Some 13 major city governments and 10 state-owned energy companies now use DeepSeek AI. Tech giants such as Baidu, Lenovo, and Tencent have also begun adopting it.
While Reuters’ story can’t be confirmed, it sure looks like DeepSeek is growing in popularity with Chinese companies and the government, and that sort of support can further improve the firm’s ability to compete against OpenAI, Google, and other big AI firms.
Meanwhile, the Western world is ready to implement DeepSeek bans. That’s not surprising. DeepSeek might have gone viral, and Reuters paints a great picture of the company’s inner workings, but the AI still has issues that Western markets can’t tolerate.

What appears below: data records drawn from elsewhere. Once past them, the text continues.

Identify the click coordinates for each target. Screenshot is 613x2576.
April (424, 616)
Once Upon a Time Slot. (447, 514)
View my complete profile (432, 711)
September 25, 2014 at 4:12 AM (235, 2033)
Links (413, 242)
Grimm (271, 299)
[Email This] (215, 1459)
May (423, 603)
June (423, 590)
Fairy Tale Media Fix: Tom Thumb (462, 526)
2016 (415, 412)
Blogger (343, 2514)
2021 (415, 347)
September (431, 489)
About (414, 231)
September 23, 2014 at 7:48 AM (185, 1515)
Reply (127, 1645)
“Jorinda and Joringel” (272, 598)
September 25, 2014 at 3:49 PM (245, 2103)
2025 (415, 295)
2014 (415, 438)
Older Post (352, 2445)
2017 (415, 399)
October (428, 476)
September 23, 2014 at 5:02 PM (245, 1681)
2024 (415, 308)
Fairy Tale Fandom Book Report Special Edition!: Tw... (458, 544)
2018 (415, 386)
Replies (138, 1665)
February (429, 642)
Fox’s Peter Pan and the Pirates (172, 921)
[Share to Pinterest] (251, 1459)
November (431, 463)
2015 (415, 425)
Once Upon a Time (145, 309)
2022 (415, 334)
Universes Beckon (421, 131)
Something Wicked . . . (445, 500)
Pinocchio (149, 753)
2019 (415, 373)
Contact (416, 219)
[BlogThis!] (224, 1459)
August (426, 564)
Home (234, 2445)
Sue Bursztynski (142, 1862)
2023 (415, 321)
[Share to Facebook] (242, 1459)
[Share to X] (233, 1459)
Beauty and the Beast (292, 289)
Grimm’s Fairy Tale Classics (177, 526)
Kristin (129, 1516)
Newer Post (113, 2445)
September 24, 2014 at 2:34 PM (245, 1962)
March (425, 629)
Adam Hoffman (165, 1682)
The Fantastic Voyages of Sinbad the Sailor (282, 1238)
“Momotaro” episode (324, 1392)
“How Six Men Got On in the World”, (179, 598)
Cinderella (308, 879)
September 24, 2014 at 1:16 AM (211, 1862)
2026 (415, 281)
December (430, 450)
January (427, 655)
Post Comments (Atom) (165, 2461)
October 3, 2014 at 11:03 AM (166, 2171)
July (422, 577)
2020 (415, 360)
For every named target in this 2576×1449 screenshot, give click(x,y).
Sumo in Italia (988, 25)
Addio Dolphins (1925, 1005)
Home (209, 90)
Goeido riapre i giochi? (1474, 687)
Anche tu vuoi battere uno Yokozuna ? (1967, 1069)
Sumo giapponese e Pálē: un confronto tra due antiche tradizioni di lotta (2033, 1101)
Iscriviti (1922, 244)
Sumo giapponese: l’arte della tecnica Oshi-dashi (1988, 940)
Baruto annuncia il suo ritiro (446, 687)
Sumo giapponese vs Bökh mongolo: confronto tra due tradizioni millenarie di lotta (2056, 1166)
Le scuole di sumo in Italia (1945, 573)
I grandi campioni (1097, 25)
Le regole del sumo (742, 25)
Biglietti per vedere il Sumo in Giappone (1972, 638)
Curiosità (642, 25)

Countries like Italy and South Korea have already announced bans on DeepSeek AI. The US government is also mulling a wider ban. The ban is related to user data privacy. All DeepSeek data goes to China. DeepSeek also has other issues, including widespread censorship of China-related topics and general AI safety concerns.
With all that in mind, it’s clear the DeepSeek R2 release coming by May can’t shock the markets like its predecessor did. But it’ll certainly be interesting to see how R2 competes against ChatGPT, Gemini, and others come spring.